For large L and d, the circuit preparation and execution time can be lower than the \({{{{{{{\mathcal{O}}}}}}}}({L}^{3d})\) run-time of classical ED. We illustrate this in Fig. 7, which shows a qualitative comparison of run-time scaling between the quantum simulation approach and ED. We have assumed execution time on hardware to scale as the number of gates in the circuit \({{{{{{{\mathcal{O}}}}}}}}({d}^{2}{L}^{2}\cdot {2}^{2d}/\epsilon )\), which neglects speed-ups afforded by parallelization of single- or two-qubit gates acting on disjoint qubits48. The difference in asymptotic complexities implies a crossover at large L or d beyond which quantum simulation exhibits a growing advantage. The exact crossover boundary is sensitive to platform-specific details such as gate times and control capabilities; given the large spread in gate timescales (3 orders of magnitude) across present-day platforms49,50, and uncertain overheads from quantum error correction or mitigation, we avoid giving definite numerical promises on breakeven L and d values. Classical memory usage is similarly bounded during circuit construction, straightforwardly reducible to \({{{{{{{\mathcal{O}}}}}}}}(dL)\) by constructing and executing gates in a streaming fashion51, and worst-case \({{{{{{{\mathcal{O}}}}}}}}({2}^{ld})\) during readout to compute 〈O〉, reducible to a constant supposing basis changes to map components of O onto the computational basis of a fixed number of measured qubits can be implemented on the quantum circuits52.
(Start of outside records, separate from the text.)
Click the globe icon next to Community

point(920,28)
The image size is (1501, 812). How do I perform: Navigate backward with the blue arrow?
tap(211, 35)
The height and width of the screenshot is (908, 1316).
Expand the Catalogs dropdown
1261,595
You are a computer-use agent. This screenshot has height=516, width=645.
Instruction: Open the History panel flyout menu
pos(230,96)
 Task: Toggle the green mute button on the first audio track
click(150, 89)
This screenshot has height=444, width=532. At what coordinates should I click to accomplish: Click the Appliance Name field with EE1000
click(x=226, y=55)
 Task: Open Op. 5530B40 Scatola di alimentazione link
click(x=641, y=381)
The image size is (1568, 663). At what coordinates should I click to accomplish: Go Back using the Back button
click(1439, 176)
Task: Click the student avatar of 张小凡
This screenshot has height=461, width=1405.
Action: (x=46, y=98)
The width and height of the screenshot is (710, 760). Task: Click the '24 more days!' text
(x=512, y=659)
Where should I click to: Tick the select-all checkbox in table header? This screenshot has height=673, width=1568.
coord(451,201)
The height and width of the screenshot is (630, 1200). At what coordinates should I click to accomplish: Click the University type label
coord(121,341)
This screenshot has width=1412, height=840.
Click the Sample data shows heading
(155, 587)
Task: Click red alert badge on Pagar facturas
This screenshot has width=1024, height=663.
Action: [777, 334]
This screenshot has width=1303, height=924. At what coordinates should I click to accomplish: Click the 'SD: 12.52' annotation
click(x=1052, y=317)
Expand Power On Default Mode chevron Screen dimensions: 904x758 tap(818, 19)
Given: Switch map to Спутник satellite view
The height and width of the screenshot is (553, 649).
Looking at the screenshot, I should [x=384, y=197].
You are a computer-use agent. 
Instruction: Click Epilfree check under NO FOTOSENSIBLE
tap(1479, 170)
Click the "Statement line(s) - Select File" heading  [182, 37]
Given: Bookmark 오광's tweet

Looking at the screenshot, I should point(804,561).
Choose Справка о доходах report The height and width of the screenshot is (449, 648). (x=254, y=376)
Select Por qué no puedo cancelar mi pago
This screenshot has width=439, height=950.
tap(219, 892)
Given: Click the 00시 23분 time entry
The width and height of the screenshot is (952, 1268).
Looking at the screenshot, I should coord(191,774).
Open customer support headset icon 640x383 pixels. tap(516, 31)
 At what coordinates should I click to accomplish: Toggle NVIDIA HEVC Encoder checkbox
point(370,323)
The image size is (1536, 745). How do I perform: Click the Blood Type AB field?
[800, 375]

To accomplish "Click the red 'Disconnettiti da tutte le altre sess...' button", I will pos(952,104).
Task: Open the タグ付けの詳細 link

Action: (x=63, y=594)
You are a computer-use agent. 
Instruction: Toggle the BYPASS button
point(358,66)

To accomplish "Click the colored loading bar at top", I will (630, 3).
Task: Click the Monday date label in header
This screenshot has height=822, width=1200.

Fig. 7: Favorable resource scaling.
figure 7

Comparison of asymptotic computational time required for the dynamical simulation of d-dimensional, size-L lattice Hamiltonians of similar complexity as our HOT lattices. a With fixed lattice dimension d and increasing lattice size L, the time taken with our approach on a quantum computer (labeled QC) scales with L2, rather than the higher power of L3d through classical ED. b For fixed L and varying d, our approach scales promisingly, scaling like 4d instead of \({({L}^{3})}^{d}\) for ED. We assume conventional Trotterization for circuit construction, and at large L and d, our mapping and quantum simulation approach can provide a resource advantage over classical numerical methods (e.g., ED).

The favorable resource scaling (run-time and memory), in combination with the modest dL qubits required, suggests promising scalability of our mapped quantum simulation approach, especially in realizing larger and higher-dimensional HOT lattices. We re-iterate, however, that Trotterized circuits without additional optimization remain largely too deep for present-generation NISQ hardware to execute feasibly. The use of qudit hardware architectures in place of qubits can allow shallower circuits53; in particular, using a qudit of local Hilbert space dimension ≥2d instead of a group of d qubits avoids, to a degree, decomposition of long-range multi-site gates, assuming the ability to efficiently and accurately perform single- and two-qudit operations54. Nonetheless, for the quantum simulation of sophisticated topological lattices as described to be achieved in their full potential, fault-tolerant quantum computation, at the least quantum devices with vastly improved error characteristics and decoherence times, will likely be needed.